■ **HOW TO COMPLETE THIS TASK**:
Word for word, transcribe every line below.

*** Opening GIVEN RECORDS ***

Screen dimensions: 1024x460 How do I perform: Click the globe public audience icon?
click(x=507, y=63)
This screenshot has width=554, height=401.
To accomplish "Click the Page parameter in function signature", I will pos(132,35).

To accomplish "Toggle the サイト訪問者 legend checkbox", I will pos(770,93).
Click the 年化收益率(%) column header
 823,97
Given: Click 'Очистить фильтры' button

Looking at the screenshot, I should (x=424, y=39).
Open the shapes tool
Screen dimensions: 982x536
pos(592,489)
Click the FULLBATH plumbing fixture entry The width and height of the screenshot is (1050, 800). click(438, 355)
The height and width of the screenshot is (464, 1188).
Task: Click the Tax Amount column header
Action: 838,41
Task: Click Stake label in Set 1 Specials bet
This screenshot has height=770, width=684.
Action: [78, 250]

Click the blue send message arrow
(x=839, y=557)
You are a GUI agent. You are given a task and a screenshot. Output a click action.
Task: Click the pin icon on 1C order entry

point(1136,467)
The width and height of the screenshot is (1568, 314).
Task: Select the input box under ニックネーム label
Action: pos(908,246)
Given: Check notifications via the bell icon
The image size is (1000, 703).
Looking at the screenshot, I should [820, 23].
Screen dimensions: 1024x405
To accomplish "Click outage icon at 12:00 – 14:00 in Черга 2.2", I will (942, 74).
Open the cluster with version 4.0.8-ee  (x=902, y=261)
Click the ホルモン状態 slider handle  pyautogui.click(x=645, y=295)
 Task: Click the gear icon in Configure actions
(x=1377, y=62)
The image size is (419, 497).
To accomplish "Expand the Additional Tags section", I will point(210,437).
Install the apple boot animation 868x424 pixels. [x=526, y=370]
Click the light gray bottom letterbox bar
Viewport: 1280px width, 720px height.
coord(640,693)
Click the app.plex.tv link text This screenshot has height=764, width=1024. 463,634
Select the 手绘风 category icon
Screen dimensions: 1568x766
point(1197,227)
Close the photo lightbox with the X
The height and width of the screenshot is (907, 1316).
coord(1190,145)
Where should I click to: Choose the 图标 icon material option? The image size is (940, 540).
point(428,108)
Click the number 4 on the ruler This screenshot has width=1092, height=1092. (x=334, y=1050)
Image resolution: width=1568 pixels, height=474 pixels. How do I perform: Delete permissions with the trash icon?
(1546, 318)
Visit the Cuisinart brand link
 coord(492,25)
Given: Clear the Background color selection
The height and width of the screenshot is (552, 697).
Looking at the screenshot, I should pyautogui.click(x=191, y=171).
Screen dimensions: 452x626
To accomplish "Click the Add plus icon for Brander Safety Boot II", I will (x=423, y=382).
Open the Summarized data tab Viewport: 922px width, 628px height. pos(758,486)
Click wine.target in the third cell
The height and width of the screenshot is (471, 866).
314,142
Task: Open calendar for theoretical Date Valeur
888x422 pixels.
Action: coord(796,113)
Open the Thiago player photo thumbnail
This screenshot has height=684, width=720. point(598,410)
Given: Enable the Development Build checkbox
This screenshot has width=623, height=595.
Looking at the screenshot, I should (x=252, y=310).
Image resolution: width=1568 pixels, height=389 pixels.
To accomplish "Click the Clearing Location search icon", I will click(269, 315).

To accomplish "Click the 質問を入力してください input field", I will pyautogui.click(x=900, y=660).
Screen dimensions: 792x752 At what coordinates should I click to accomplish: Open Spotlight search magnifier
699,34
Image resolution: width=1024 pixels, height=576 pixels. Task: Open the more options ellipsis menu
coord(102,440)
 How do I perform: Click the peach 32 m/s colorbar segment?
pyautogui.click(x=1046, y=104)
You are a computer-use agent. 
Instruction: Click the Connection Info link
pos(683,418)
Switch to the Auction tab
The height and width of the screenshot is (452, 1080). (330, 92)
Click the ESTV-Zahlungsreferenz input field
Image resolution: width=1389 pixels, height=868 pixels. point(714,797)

*** Closing GIVEN RECORDS ***

■ **ANSWER BOX**:
Screen dimensions: 1024x460 How do I perform: Click the globe public audience icon?
click(x=507, y=63)
This screenshot has width=554, height=401.
To accomplish "Click the Page parameter in function signature", I will pos(132,35).

To accomplish "Toggle the サイト訪問者 legend checkbox", I will pos(770,93).
Click the 年化收益率(%) column header
 823,97
Given: Click 'Очистить фильтры' button

Looking at the screenshot, I should (x=424, y=39).
Open the shapes tool
Screen dimensions: 982x536
pos(592,489)
Click the FULLBATH plumbing fixture entry The width and height of the screenshot is (1050, 800). click(438, 355)
The height and width of the screenshot is (464, 1188).
Task: Click the Tax Amount column header
Action: 838,41
Task: Click Stake label in Set 1 Specials bet
This screenshot has height=770, width=684.
Action: [78, 250]

Click the blue send message arrow
(x=839, y=557)
You are a GUI agent. You are given a task and a screenshot. Output a click action.
Task: Click the pin icon on 1C order entry

point(1136,467)
The width and height of the screenshot is (1568, 314).
Task: Select the input box under ニックネーム label
Action: pos(908,246)
Given: Check notifications via the bell icon
The image size is (1000, 703).
Looking at the screenshot, I should [820, 23].
Screen dimensions: 1024x405
To accomplish "Click outage icon at 12:00 – 14:00 in Черга 2.2", I will (942, 74).
Open the cluster with version 4.0.8-ee  (x=902, y=261)
Click the ホルモン状態 slider handle  pyautogui.click(x=645, y=295)
 Task: Click the gear icon in Configure actions
(x=1377, y=62)
The image size is (419, 497).
To accomplish "Expand the Additional Tags section", I will point(210,437).
Install the apple boot animation 868x424 pixels. [x=526, y=370]
Click the light gray bottom letterbox bar
Viewport: 1280px width, 720px height.
coord(640,693)
Click the app.plex.tv link text This screenshot has height=764, width=1024. 463,634
Select the 手绘风 category icon
Screen dimensions: 1568x766
point(1197,227)
Close the photo lightbox with the X
The height and width of the screenshot is (907, 1316).
coord(1190,145)
Where should I click to: Choose the 图标 icon material option? The image size is (940, 540).
point(428,108)
Click the number 4 on the ruler This screenshot has width=1092, height=1092. (x=334, y=1050)
Image resolution: width=1568 pixels, height=474 pixels. How do I perform: Delete permissions with the trash icon?
(1546, 318)
Visit the Cuisinart brand link
 coord(492,25)
Given: Clear the Background color selection
The height and width of the screenshot is (552, 697).
Looking at the screenshot, I should pyautogui.click(x=191, y=171).
Screen dimensions: 452x626
To accomplish "Click the Add plus icon for Brander Safety Boot II", I will (x=423, y=382).
Open the Summarized data tab Viewport: 922px width, 628px height. pos(758,486)
Click wine.target in the third cell
The height and width of the screenshot is (471, 866).
314,142
Task: Open calendar for theoretical Date Valeur
888x422 pixels.
Action: coord(796,113)
Open the Thiago player photo thumbnail
This screenshot has height=684, width=720. point(598,410)
Given: Enable the Development Build checkbox
This screenshot has width=623, height=595.
Looking at the screenshot, I should (x=252, y=310).
Image resolution: width=1568 pixels, height=389 pixels.
To accomplish "Click the Clearing Location search icon", I will click(269, 315).

To accomplish "Click the 質問を入力してください input field", I will pyautogui.click(x=900, y=660).
Screen dimensions: 792x752 At what coordinates should I click to accomplish: Open Spotlight search magnifier
699,34
Image resolution: width=1024 pixels, height=576 pixels. Task: Open the more options ellipsis menu
coord(102,440)
 How do I perform: Click the peach 32 m/s colorbar segment?
pyautogui.click(x=1046, y=104)
You are a computer-use agent. 
Instruction: Click the Connection Info link
pos(683,418)
Switch to the Auction tab
The height and width of the screenshot is (452, 1080). (330, 92)
Click the ESTV-Zahlungsreferenz input field
Image resolution: width=1389 pixels, height=868 pixels. point(714,797)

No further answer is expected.